No need to fix anfog_dm. I have to deal with the files in error_dir . However issue with file sitting in anfog_rt incoming dir
Cleaned old dirs out of /tmp to free up more space
mv $( find /tmp/ -ctime +2 -type d ) /mnt/ebs/tmp/from_root_tmp/
@julian1 Please make /mnt/ebs/tmp/from_root_tmp/
read/writeable to project officers so that we can remove files once we've figured out why they were in /tmp
(and made sure they don't end up there again). At the moment even just running du
to see how much data is in there results in a bunch of "Permission denied" messages.
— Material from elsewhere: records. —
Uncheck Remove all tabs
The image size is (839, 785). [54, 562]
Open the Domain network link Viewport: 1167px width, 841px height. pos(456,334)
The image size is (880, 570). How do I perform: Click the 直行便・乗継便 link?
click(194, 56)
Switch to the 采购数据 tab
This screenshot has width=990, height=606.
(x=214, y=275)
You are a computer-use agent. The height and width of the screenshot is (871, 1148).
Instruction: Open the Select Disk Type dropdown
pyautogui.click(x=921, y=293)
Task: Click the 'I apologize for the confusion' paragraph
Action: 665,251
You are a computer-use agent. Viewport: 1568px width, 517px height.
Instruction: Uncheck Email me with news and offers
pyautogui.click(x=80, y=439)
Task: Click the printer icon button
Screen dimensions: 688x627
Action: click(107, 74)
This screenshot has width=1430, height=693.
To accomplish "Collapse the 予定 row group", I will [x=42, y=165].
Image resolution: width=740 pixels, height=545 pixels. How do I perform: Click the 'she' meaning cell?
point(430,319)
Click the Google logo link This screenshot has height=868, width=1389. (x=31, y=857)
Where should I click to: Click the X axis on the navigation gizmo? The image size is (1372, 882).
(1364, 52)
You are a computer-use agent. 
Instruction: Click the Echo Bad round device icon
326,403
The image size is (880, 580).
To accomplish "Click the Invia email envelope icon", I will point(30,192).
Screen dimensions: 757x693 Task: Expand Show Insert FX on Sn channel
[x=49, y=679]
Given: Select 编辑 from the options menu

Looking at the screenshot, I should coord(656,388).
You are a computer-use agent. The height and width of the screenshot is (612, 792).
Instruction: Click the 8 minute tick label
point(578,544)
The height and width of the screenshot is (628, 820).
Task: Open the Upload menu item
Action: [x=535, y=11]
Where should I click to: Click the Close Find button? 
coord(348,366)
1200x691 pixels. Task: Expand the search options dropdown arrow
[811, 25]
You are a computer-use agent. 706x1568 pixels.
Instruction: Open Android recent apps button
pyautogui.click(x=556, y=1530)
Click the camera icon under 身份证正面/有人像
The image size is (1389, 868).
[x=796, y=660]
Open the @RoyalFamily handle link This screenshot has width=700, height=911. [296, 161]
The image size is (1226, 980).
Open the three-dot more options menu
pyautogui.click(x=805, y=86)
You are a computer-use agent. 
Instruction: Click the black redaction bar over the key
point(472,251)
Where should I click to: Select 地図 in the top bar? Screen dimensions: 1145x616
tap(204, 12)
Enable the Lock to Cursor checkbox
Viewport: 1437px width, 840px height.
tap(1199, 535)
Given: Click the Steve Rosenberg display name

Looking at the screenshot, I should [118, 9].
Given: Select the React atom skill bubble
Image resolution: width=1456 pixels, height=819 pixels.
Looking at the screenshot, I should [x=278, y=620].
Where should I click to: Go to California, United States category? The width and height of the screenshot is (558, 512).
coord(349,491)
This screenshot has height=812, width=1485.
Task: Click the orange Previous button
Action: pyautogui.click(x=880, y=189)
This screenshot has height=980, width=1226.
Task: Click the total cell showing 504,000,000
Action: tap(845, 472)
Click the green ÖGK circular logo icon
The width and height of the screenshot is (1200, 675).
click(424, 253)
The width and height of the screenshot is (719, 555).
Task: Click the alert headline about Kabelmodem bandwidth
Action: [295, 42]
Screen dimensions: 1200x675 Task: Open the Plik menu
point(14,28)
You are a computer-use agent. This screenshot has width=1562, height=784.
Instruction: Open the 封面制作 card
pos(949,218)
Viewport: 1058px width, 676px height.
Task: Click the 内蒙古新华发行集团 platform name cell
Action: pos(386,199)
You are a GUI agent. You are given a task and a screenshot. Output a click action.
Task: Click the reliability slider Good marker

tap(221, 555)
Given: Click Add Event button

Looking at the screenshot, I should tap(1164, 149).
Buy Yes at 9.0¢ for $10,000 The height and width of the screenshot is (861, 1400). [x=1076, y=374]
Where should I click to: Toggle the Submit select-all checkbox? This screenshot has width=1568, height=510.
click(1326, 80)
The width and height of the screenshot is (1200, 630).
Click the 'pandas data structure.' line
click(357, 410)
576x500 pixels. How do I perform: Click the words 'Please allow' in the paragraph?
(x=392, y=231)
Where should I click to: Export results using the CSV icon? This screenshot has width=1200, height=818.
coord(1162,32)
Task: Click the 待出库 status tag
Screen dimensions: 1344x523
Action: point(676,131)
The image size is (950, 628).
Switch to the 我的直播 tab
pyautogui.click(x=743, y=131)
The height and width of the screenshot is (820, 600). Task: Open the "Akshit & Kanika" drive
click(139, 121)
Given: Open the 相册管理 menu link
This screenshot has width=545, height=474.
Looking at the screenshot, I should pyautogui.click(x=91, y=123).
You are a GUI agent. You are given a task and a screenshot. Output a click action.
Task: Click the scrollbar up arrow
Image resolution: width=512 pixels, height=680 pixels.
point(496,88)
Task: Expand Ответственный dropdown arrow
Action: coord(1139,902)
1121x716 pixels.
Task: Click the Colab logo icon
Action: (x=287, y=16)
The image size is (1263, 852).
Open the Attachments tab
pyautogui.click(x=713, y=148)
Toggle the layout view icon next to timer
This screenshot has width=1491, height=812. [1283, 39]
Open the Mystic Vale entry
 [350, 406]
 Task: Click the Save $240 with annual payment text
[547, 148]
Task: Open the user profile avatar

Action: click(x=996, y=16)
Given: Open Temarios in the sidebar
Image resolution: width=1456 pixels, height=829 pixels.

@mhidas I've changed the owner to projectofficer. Let me know if that's not enough.
:+1: Thanks @julian1
@julian1 , @mhidas - are you sure that's a good idea? Would read only access be sufficient? Pipeline processes shouldn't be writing to tmp right?
@pblain, /mnt/ebs/tmp/from_root_tmp/ is a directory that contains files that were purged out of /tmp that should not have been there, and which were stale and lost to the system.
I gave project officers ownership of this subdir only - to enable them to manually evaluate and process, and then to remove that directory.
No pipeline jobs should be using the /tmp directory. Unfortunately all talend jobs appear to.
@julian1 - makes sense. Thanks!
Summary for DOD
@mhidas Is this bug still relevant? Its on our board to do this iteration :)
euh , this is over 2 years old. I don't quite understand why it is on the board. This is the reason why we moved to pipeline 2
There are 112 files in
/mnt/ebs/incoming/ANMN/QLD
, uploaded between 16:30 and 18:30 last night, which have not triggered the incoming handler.